Dr. Perry testified defendant has a severe mental disorder, in remission for a year, with residual symptoms that could be controlled if released. In October 2012, Dr. Perry had concluded defendant could not be kept in remission without treatment but a year later defendant could be released even though some of defendant's testimony was delusional. Dr. Perry explained his opinion had changed since 2010 because, although defendant was not in remission in September 2011, he began taking clozapine in March 2012 and he improved in the seven months before the October 2012 evaluation. Therefore, defendant's symptoms had been controlled for a year and a half as of September 2013.

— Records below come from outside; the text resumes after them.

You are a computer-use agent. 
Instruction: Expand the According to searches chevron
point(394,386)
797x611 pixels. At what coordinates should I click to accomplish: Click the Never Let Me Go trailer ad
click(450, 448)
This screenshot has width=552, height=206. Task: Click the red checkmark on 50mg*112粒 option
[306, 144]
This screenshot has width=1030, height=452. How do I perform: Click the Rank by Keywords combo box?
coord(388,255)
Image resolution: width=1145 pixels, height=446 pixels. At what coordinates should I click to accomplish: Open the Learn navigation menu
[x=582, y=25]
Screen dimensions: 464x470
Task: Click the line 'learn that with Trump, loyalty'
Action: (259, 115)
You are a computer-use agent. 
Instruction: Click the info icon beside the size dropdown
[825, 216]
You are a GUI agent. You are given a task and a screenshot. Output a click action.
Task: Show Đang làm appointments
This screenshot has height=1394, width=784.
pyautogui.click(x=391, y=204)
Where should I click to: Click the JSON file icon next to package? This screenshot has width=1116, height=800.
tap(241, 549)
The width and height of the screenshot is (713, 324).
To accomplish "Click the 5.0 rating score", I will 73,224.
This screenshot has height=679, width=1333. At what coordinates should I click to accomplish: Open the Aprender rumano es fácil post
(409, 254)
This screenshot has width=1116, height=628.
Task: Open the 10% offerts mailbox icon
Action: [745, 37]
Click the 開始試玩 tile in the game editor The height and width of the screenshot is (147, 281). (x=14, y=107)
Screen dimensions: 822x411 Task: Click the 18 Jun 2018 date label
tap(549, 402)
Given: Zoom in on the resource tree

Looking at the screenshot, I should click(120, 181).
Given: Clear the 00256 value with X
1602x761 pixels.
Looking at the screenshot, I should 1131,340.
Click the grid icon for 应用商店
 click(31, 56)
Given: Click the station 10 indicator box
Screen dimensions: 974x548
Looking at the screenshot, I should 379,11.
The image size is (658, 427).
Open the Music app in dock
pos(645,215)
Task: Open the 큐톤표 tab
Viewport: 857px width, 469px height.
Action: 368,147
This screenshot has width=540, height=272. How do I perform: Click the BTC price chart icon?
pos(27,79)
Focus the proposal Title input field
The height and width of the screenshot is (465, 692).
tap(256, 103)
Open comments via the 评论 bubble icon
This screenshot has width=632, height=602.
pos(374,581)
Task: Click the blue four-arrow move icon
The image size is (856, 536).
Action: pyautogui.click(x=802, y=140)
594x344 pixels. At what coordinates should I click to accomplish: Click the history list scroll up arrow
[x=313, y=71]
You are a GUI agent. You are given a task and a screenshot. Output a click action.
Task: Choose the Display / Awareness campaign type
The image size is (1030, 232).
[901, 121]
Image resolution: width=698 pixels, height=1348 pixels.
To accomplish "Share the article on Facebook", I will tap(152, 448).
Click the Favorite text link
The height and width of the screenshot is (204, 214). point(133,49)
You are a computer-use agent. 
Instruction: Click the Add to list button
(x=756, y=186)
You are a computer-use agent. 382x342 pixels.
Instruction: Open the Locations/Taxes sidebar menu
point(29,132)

In spite of persistent challenges by the prosecutor, Dr. Perry reiterated that defendant was capable of independently managing his medication and psychiatric symptoms. Dr. Perry summarized his opinion: "[A]t this time, I don't think he's a substantial danger of physical harm because of his illness, because his symptoms have been controlled, and he's not been aggressive over the past two years. He's done well on his new medication regimen, so he . . . does not meet that standard [MDO], in my opinion." E. Dr. Abrahamson's Testimony

Dr. Joseph Abrahamson testified that he was a staff psychiatrist who has known defendant since 2011 and he sees him daily. Dr. Abrahamson began prescribing clozapine for defendant in March 2012. Clozapine is an antipsychotic medication, predominantly for patients who have not responded to other therapies. Defendant experienced the side effect of elevated blood pressure levels but it was corrected. Defendant did not experience the problem of "profound sedation." Defendant willingly complied with having his bowel movements checked for the side effect of constipation.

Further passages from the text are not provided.